António Lacerda Sales negou esta quarta-feira “qualquer interferência pessoal ou política” no caso das gémeas lusobrasileiras tratadas com o Zolgensma no Hospital de Santa Maria, em Lisboa. O antigo secretário de Estado e da Saúde não respondeu aos deputados na comissão parlamentar de inquérito (CPI) a este caso, mas na sua declaração inicial confirmou que a situação das bebés foi abordada numa reunião com Nuno Rebelo de Sousa e imputou ainda a responsabilidade da marcação da consulta ao hospital, dizendo que nem ele, nem a sua ex-secretária o poderiam fazer.

“Não houve da minha parte qualquer interferência pessoal ou política que visasse criar no processo assistencial em causa qualquer situação de favor ou vantagem no acesso à prestação de cuidados de saúde para marcação de consulta, e muito menos para a prescrição e administração de uma dada terapêutica específica”, disse o antigo governante, que citou uma portaria de 2013, que já foi revogada, justificando que “ninguém pode tomar a decisão de marcar uma consulta de especialidade, além do médico ou da equipa médica designados pelo hospital”, imputando assim a responsabilidade da marcação ao Santa Maria, onde as bebés foram acompanharam e receberam o Zolgensma.

“Nem eu, nem outro secretário de Estado ou qualquer responsável político, nem a minha secretária, o meu chefe de gabinete ou qualquer pessoa que desempenhasse funções na secretaria de Estado, o podia fazer. E eu não o fiz”, afirmou Lacerda Sales ainda na sua declaração inicial, já que não respondeu aos deputados durante toda a audição. “Nada mais direi do que aqui afirmei, só se fizer um desenho”, chegou a dizer, em resposta ao PSD.

O envolvimento da secretaria de Estado da Saúde na marcação da consulta das gémeas lusobrasileiras surgiu no relatório clínico das bebés, escrito pela médica Teresa Moreno, e foi mencionado no relatório da Inspeção-Geral de Atividades em Saúde (IGAS). Já durante o decorrer desta CPI, Carla Silva, ex-secretária de Lacerda Sales, disse que ter marcado a consulta a pedido do próprio.
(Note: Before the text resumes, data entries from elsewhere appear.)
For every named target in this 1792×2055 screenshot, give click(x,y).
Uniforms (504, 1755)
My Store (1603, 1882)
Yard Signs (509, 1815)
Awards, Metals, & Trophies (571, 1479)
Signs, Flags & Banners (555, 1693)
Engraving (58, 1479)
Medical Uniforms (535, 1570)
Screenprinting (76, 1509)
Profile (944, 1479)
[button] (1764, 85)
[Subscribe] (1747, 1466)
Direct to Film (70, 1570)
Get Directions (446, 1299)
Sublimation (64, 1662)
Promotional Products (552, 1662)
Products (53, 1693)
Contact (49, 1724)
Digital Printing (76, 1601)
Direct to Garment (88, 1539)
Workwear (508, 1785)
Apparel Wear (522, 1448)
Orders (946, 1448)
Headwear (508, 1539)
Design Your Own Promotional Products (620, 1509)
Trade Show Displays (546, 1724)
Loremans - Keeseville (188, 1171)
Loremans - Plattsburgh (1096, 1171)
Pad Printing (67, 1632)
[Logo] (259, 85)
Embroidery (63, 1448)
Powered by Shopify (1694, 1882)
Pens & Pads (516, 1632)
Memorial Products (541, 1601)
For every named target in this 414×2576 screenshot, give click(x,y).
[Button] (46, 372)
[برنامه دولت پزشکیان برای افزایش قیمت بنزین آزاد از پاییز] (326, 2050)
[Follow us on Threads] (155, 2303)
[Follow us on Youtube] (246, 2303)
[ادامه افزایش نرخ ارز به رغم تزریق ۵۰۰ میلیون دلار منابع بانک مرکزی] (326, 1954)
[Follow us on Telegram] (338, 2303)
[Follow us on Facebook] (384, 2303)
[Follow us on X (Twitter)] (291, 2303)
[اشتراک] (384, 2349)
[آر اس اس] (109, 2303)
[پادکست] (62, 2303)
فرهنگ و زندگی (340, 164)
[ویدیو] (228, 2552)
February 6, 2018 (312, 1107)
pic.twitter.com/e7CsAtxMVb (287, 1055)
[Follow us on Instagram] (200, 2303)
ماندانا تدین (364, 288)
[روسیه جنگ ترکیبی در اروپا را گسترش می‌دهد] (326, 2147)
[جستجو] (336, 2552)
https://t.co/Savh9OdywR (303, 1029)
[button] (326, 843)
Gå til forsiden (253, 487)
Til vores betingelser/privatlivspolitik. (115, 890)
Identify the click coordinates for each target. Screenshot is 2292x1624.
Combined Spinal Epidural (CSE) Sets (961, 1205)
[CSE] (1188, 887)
Ainda na sua declaração inicial, Lacerda Sales criticou mais do que uma vez o facto de, no seu entender, o caso ter sido “mediatizado” de tal modo que minou “a confiança nas instituições”. “Recuso-me a alimentar uma discussão que já ultrapassou largamente o âmbito do apuramento factual e que se transformou num espetáculo mediático”, disse, vincando mais à frente: “O meu silêncio não é nenhuma confissão”.

António Lacerda Sales foi esta sexta-feira ouvido pela segunda vez na comissão parlamentar de inquérito ao caso das gémeas lusobrasileiras tratadas no Hospital de Santa Maria com um dos medicamentos mais caros do mundo, mas a única coisa que acrescentou ao que já tinha dito na audição de junho foi o encontro com Nuno Rebelo de Sousa, primeiramente negado. “Na altura deixei claro que este caso seria tratado como todos os casos que nos chegam formalmente ao gabinete, são sinalizados e encaminhados para as diferentes instituições”, disse. 

A par de Luís Pinheiro, antigo diretor clínico do Santa Maria, e de Nuno Rebelo de Sousa, filho do Presidente da República, Lacerda Sales é um dos três arguidos deste processo, que está a ser investigado e sob segredo de justiça.

Após a audição desta sexta-feira, que provavelmente será a última, falta saber se o Presidente da República vai aceder ao pedido de audição feito pelos deputados. Na semana passada, Marcelo Rebelo de Sousa disse que iria esperar pelo fim das audições para se pronunciar.

Para já, estão apenas marcadas reuniões de mesa de coordenadores para a discussão das audições e redação do relatório.